Bagian Dokumen ▸
Beranda

Sunan Bonang, Silsilah dan Jejak Penyebaran Dakwah Islam

Sunan Bonang, Silsilah dan Jejak Penyebaran Dakwah Islam
Ilustrasi Sunan Bonang

INDONESIAONLINE – Sosok Sunan Bonang menjelma sebagai salah satu figur sentral dalam sejarah Islamisasi Nusantara antara akhir abad ke-15 hingga awal abad ke-16.

Dengan nama kecil Mahdum Ibrahim, ia bukan semata-mata seorang wali, namun juga pembentuk narasi budaya Jawa-Islam yang bertahan hingga kini.

Dalam pengisahan sejarah yang memadukan dokumen, babad, dan kisah lisan, Sunan Bonang tampil sebagai produk dari silsilah besar ulama dunia Islam sekaligus pemilik legitimasi budaya lokal Jawa.

Asal Usul dan Silsilah

Agus Sunyoto dalam Atlas Wali Songo mencatat bahwa Sunan Bonang adalah putra keempat dari Sunan Ampel, ulama besar dari Surabaya yang diyakini sebagai pelopor Islamisasi di pesisir utara Jawa. Ibunya, Nyai Ageng Manila, adalah putri Arya Teja, bupati Tuban, yang menjadikan Sunan Bonang memiliki ikatan darah dengan elit lokal pesisir Jawa yang saat itu masih merupakan bagian dari struktur kekuasaan Majapahit. Berbagai babad seperti Babad Risaking Majapahit, Babad Cerbon, dan Babad ing Gresik menyebut nama-nama saudara Sunan Bonang dari berbagai ibu—baik saudari seibu seperti Nyai Gedeng Maloka dan Sunan Drajat, maupun saudara tiri seperti Seh Mahmud, Seh Saban alias Ki Rancah, dan Nyai Mandura.

Hubungan kekerabatan Sunan Bonang dengan tokoh-tokoh penting Wali Songo lainnya memperlihatkan bahwa jaringan Islamisasi tidak terlepas dari koneksi darah dan kekuasaan. Sunan Kalijaga, misalnya, menurut beberapa versi adalah keponakan Sunan Bonang karena ayahnya, Arya Wilatikta, merupakan adik dari Nyai Ageng Manila.

Pertarungan naratif atas asal-usul Sunan Bonang menunjukkan betapa kompleks dan cairnya konstruksi identitas para Wali Songo. Versi silsilah klasik mencatat bahwa Mahdum Ibrahim adalah keturunan dari Nabi Muhammad SAW melalui jalur Fatimah dan Ali bin Abi Thalib. Silsilah panjang ini mencakup tokoh-tokoh besar seperti Imam Ja’far ash-Shadiq, Muhammad al-Baqir, hingga Jalaluddin Khan dan Syaikh Jumadil Qubro—figur penting yang menjadi penghubung antara genealogi Timur Tengah dan penyebaran Islam di Asia Tenggara.

Arahan 1 ▸ Menurut artikel tentang Sunan Bonang, apa nama kecil Sunan Bonang?
Arahan 2 ▸ Mengapa artikel tentang Sunan Bonang menyebut Sunan Kalijaga, menurut beberapa versi, sebagai keponakan Sunan Bonang? Jelaskan dalam satu sampai tiga kalimat.
Daftar ini berasal dari sumber lain, bukan dari artikel tentang Sunan Bonang.

Kutipan Sumber ▸
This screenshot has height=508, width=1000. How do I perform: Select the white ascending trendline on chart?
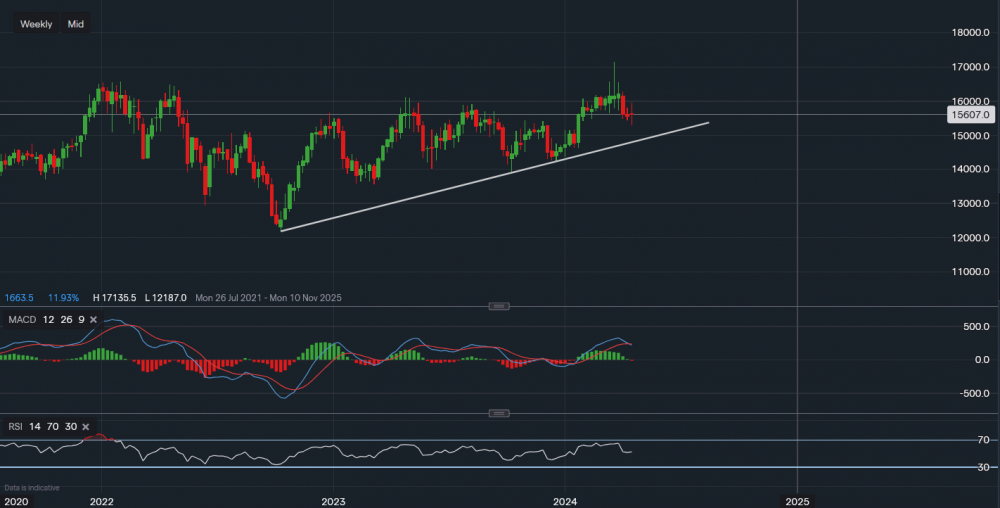500,177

Jawaban Latihan 1 ▸ Mahdum Ibrahim.

Jawaban Latihan 2 ▸ Ayah Sunan Kalijaga, Arya Wilatikta, adalah adik dari Nyai Ageng Manila, ibu Sunan Bonang. Karena itu, menurut beberapa versi, Sunan Kalijaga adalah keponakan Sunan Bonang.